3/ @ASE360 guidelines recommend use ( https://bit.ly/3ioYyo4 ) for suboptimal image quality based on multiple studies safety and efficacy in technically challenging settings.
4/ Specifically, UEAs have been shown to decreased downstream utilization of diagnostic testing + procedures, thus saving ~$122/patient + resulting in more diagnostic quality images. https://bit.ly/33w5p91 
5/ UEAs are currently given on a "case by case" basis based on unenhanced image quality. However, the need to assess images may lead to time delays in obtaining and administering UEAs due to insufficient numbers of available trained personnel to place IVs.
6/ This is especially the case in outpatient settings that may lack the time or resources to start an IV. Therefore, an algorithm to identify a priori who may benefit from UEAs could improve workflow, increase UEA use, and decrease suboptimal image quality.
7/ In our study, we screened 173,323 TTEs on 98,814 patients, 2000-2018 @BidmcCvi, excluding TTEs with apical dysfunction, hypertrophy, or LV thrombus.
8/ We first looked at trends in UEA and suboptimal image quality over 18 years. A total of 2.6% of TTEs received UEAs despite suboptimal image quality in 16.6%. UEAs were used in 7.7% of suboptimal studies vs. 1.6% of adequate quality TTEs (p < 0.001)
9/ From 2000 to 2018, while UEAs (blue) increased by 0.29%/yr, suboptimal image quality (red) also increased by 0.32%/yr (p = 0.98), driven by increases in mean patient BMI. An inflection (3x increase) was noted after 2008 when black box safety warnings were relaxed.
10/ Those receiving UEAs were older, more frequently male (?reasons for discrepancy), and more frequently done on ICU patients (6.3% CCU, 4.0% MICU, 5.2% SICU), and for indications of abnormal ECG or chest pain. BSA & inpatient status were the most important univariate predictors
11/ We then aimed to develop a prediction rule to predict the composite of UEA use or suboptimal image quality (i.e. potential need for use) in our dataset.

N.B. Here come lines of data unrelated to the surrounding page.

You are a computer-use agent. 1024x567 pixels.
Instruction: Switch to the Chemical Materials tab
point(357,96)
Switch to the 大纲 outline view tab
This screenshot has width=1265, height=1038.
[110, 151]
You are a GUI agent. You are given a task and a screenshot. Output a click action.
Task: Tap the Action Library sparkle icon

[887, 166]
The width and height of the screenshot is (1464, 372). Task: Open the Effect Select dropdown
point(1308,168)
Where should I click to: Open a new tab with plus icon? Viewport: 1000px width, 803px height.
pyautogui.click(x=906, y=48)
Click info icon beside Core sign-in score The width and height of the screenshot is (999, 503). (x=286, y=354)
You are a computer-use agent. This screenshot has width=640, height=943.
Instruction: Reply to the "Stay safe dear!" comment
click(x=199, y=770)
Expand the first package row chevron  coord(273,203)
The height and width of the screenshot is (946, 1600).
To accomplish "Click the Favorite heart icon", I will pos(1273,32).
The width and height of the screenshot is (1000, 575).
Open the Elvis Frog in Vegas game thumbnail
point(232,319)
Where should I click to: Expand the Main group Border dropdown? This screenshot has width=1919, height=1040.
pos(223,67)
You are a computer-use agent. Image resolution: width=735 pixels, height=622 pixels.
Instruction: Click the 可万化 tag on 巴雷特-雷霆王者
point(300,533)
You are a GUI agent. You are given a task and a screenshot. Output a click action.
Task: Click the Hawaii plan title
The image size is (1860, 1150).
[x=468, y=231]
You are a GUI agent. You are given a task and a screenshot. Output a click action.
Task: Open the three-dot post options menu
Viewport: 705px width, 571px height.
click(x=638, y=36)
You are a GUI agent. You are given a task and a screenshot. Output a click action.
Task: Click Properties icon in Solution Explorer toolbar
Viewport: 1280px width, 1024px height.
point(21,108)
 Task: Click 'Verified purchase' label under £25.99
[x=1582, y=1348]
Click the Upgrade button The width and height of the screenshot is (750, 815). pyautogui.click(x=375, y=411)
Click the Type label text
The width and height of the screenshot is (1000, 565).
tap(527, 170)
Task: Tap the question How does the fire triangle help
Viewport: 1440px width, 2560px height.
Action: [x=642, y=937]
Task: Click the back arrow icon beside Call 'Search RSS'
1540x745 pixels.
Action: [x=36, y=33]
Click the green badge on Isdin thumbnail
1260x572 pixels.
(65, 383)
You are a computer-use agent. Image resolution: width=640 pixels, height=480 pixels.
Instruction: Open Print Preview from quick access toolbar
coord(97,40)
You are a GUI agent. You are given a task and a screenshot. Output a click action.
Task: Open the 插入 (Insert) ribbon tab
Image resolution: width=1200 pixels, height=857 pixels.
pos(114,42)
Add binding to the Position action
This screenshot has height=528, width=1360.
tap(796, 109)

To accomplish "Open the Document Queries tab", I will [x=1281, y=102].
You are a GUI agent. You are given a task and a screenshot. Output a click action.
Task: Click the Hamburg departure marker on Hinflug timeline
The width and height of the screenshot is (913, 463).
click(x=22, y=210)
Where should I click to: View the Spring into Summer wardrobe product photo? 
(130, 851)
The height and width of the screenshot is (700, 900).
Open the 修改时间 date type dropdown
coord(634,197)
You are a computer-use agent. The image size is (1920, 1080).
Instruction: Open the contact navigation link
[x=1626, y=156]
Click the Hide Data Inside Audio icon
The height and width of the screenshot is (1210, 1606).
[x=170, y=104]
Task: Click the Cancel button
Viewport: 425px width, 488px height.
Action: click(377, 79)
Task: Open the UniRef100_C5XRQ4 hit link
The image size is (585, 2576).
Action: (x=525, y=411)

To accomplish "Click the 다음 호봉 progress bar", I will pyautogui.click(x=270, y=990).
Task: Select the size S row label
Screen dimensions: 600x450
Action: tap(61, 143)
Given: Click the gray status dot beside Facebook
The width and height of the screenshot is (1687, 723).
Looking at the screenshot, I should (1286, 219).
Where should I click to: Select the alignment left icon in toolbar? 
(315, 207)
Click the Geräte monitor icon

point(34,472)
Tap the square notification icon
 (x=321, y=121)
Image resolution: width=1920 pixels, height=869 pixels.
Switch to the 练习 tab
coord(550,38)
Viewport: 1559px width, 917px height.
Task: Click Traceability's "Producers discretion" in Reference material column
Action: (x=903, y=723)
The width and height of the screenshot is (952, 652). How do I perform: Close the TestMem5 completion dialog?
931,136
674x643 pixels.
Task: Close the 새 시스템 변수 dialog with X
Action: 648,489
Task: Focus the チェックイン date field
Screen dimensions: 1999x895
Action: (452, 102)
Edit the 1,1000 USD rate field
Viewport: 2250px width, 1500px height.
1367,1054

12/ We randomly split the dataset into a 75% derivation cohort (69,218 TTEs) and a 25% validation cohort (23,073 TTEs). All variables known to someone pre-image acquisition were initially included but sequentially removed for parsimony if the C-stat dropped < 0.1 with removal.
13/ The final model with only 3 predictors: age, weight, & HR, had a excellent performance in the validation sample (c-statistic of 0.74 and calibration slope of 1.11 (intercept -0.014). Use of more complex #MachineLearning did not improve prediction.
14/ Thus, what can we conclude? 1) despite compelling indications for use, UEA use for TTE remains low; 2) even among those with suboptimal image quality, UEA use was lower in females; 3) weight and inpatient status were the most important predictors of the composite endpoint
15/ 4) Among outpatients, a simple model using only 3 variables (age, weight, HR), all available pre-TTE image acquisition, predicted the composite endpoint with very good accuracy.
16/ If externally validated (ongoing), this could be used (as part of a web-based or app-based calculator or integrated into the EHR) to identify a priori individuals at sufficiently high probability of benefiting from UEAs as to need an IV upfront.
17/ Thus, these individuals could have IVs placed prior to scanning to improve workflow. Importantly, this rule is not meant to be proscriptive and UEA use should be based ultimately on assessment of #echofirst image quality.
18/ However, this rule could help identify who may need IVs upfront to streamline workflow in busy #echofirst labs. Further work is necessary to understand other reasons for underutilization, particularly disparities identified in use of UEAs for females.